UNITED STATES
SECURITIES AND EXCHANGE COMMISSION
Washington, D.C. 20549
FORM 8-K
CURRENT REPORT
Pursuant to Section 13 or 15(d) of the
Securities and Exchange Act of 1934
Date of Report (Date of Earliest Event Reported):
July 29, 2011 (July 26, 2011)
CHIQUITA BRANDS INTERNATIONAL, INC.
(Exact name of registrant as specified in its charter)
New Jersey | 1-1550 | 04-1923360 | ||
(State or other jurisdiction of incorporation) | (Commission File Number) | (IRS Employer Identification No.) |
250 East Fifth Street, Cincinnati, Ohio 45202
(Address of principal executive offices)
Registrant’s telephone number, including area code:
(513) 784-8000
N/A
(Former Name or Former Address, if Changed Since Last Report)
Check the appropriate box below if the Form 8-K filing is intended to simultaneously satisfy the filing obligation of the registrant under any of the following provisions (see General Instruction A.2. below):
¨ | Written communications pursuant to Rule 425 under the Securities Act (17 CFR 230.425) |
¨ | Soliciting material pursuant to Rule 14a-12 under the Exchange Act (17 CFR 240.14a-12) |
¨ | Pre-commencement communications pursuant to Rule 14d-2(b) under the Exchange Act (17 CFR 240.14d-2(b)) |
¨ | Pre-commencement communications pursuant to Rule 13e-4(c) under the Exchange Act (17 CFR 240.13e-4(c)) |
Item 1.01. Entry into a Material Definitive Agreement.
On July 26, 2011, Chiquita Brands International, Inc. (the “Company”) and Chiquita Brands L.L.C. (“CBL”), its main operating subsidiary, entered into the previously announced credit agreement with a syndicate of bank lenders, led by Cooperatieve Centrale Raiffeisen – Boerenleenbank B.A., “Rabobank Nederland,” New York Branch (“Rabobank”) acting as administrative agent, lead arranger and bookrunner, Wells Fargo Securities, LLC acting as co-lead arranger and co-bookrunner, Wells Fargo Bank, National Association acting as the syndication agent and Bank of America, N.A., RB International Finance (USA) LLC and ING Capital LLC acting as co-documentation agents. The Company used the proceeds to retire the full amounts outstanding under CBL’s prior revolving credit facility and term loan, which together totaled $155 million, and to purchase $133,328,000 million of the 8 7/8% Senior Notes due 2015 in a tender offer at 103.333% of their par value plus accrued interest in July 2011. The Company has called for redemption the remaining $43,687,000 million of the 8 7/8% Senior Notes due 2015 at 102.958% of their par value plus accrued interest and expects to use the remainder of the proceeds from the new credit facility, together with available cash, to retire the Senior Notes due 2015 called for redemption, representing the entire issue, in August 2011.

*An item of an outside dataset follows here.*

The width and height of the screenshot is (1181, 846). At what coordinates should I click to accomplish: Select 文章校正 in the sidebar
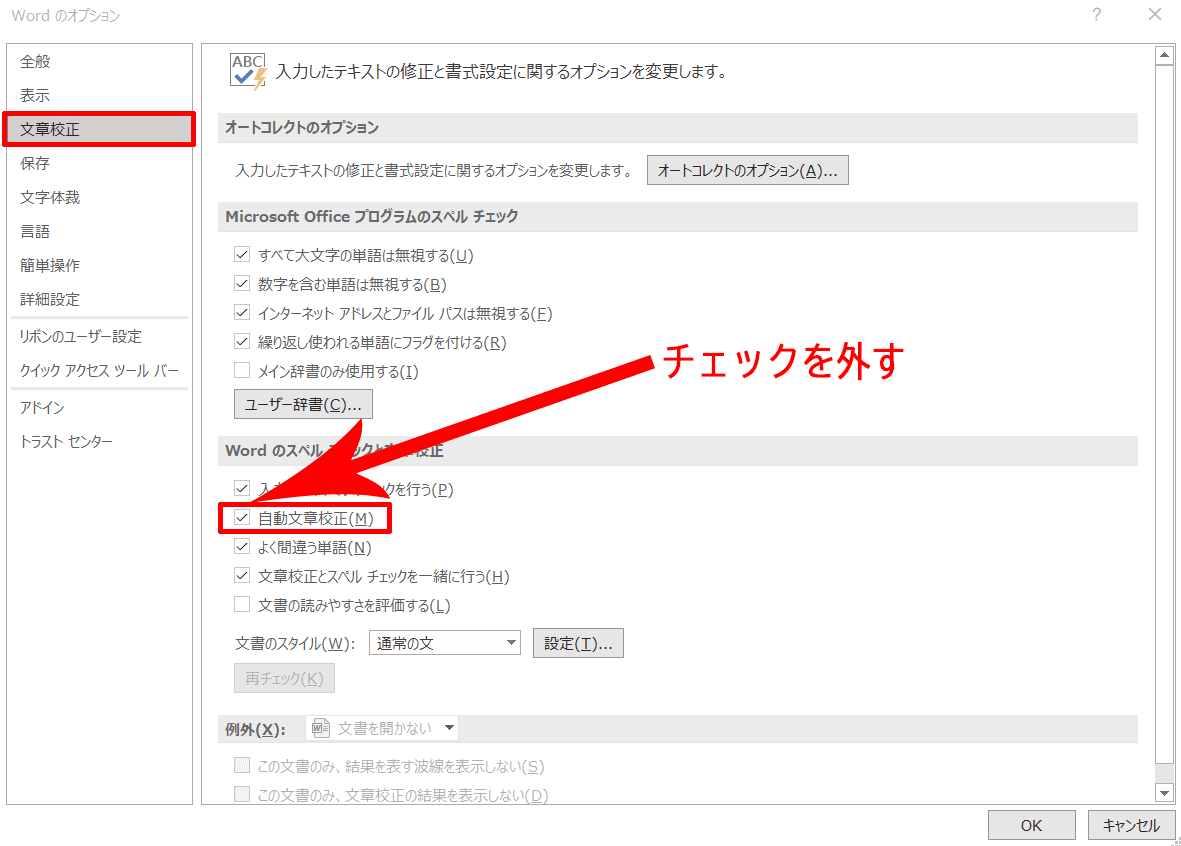tap(98, 129)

The amended and restated five-year credit facility (the “New Credit Facility”) includes a $330 million senior secured term loan (the “New Term Loan”) and a $150 million senior secured revolving facility (the “New Revolver”), both maturing July 26, 2016. However, the New Credit Facility will mature six months prior to the maturity of the Company’s 7 1/2% Senior Notes (May 1, 2014), unless the Company refinances, or otherwise extends, the maturity of the 7 1/2% Senior Notes by such date. The New Term Loan and the New Revolver can be increased by up to an aggregate of $50 million at the Company’s request, under certain circumstances.

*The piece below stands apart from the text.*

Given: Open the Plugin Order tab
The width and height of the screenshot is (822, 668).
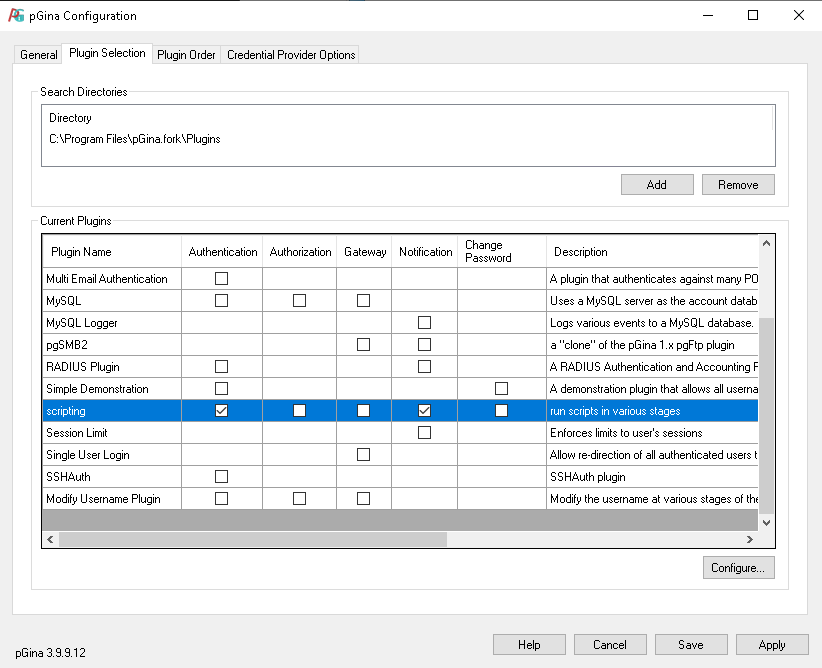Looking at the screenshot, I should click(186, 55).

The New Term Loan bears interest, at CBL’s election, at a rate of LIBOR plus 3.00% to 3.75% or a “Base Rate” plus 2.00% to 2.75%, the spread in each case depending on the Company’s consolidated adjusted leverage ratio. The “Base Rate” is the higher of the administrative agent’s prime rate or the federal funds rate plus 0.5%. Based on the Company’s consolidated adjusted leverage ratio at June 30, 2011, the initial interest rate is LIBOR plus 3.00%, or 3.19%. Subject to the early maturity provision described above, the New Term Loan requires quarterly principal repayments of approximately $4 million beginning September 30, 2011 through June 30, 2013 and quarterly principal repayments of approximately $8 million beginning September 30, 2013 through March 31, 2016, with a balloon payment of the remaining principal balance due on June 30, 2016. CBL borrowed the full $330 million on the closing date. The New Term Loan may be repaid or prepaid without penalty, but amounts repaid or prepaid under the New Term Loan may not be reborrowed.

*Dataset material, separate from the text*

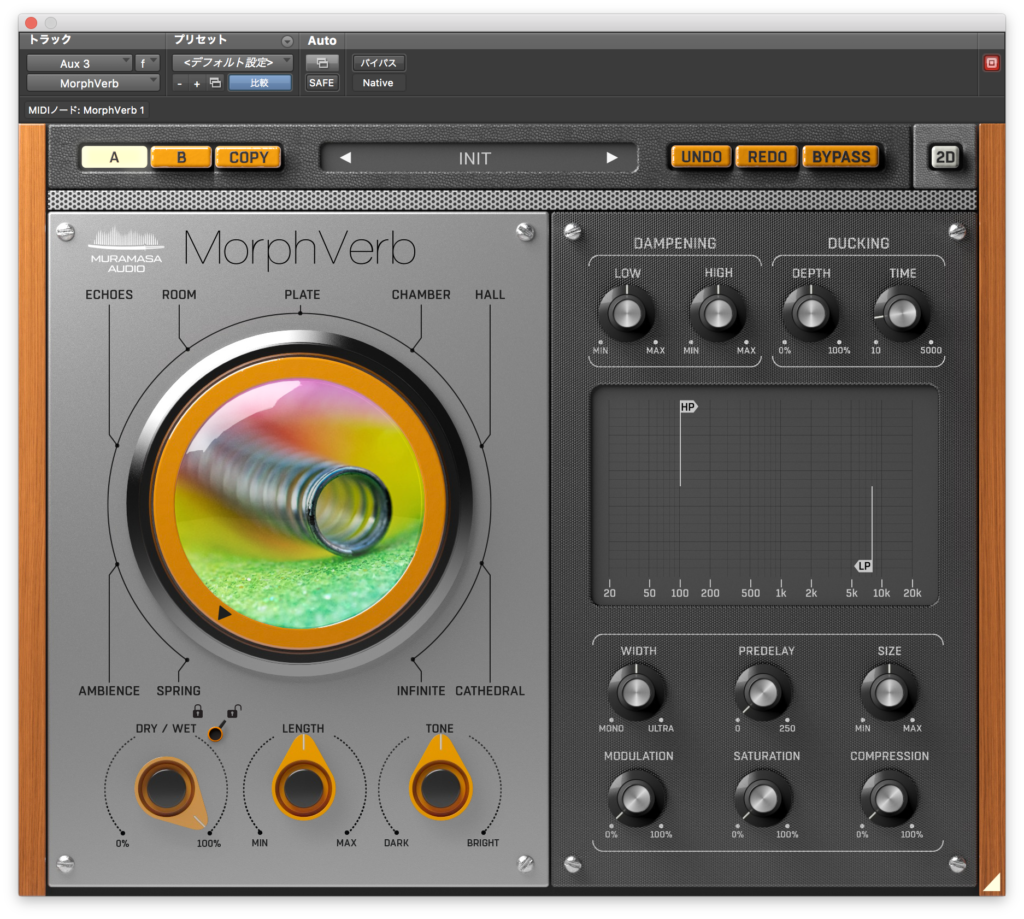Enable SAFE automation mode
This screenshot has height=919, width=1024.
coord(322,82)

The New Revolver bears interest, at CBL’s election, at a rate of LIBOR plus 2.75% to 3.50% or the Base Rate (as described above) plus 1.75% to 2.50%, the spread in each case depending on the Company’s consolidated adjusted leverage ratio. Though the Company did not initially draw upon the New Revolver, the applicable interest rate based on the Company’s June 30, 2011 consolidated adjusted leverage ratio would be LIBOR plus 2.75% or Base Rate plus 1.75%. CBL is required to pay a commitment fee on the daily unused portion of the New Revolver of 0.375% to 0.50% based on the Company’s consolidated adjusted leverage ratio, initially 0.375% based
on the Company’s consolidated adjusted leverage ratio at June 30, 2011. The New Revolver includes a $100 million sublimit for letters of credit, of which the Company had initially used $22 million, leaving $128 million available. Borrowings under the New Revolver may be used for working capital requirements and other general corporate purposes, including permitted acquisitions.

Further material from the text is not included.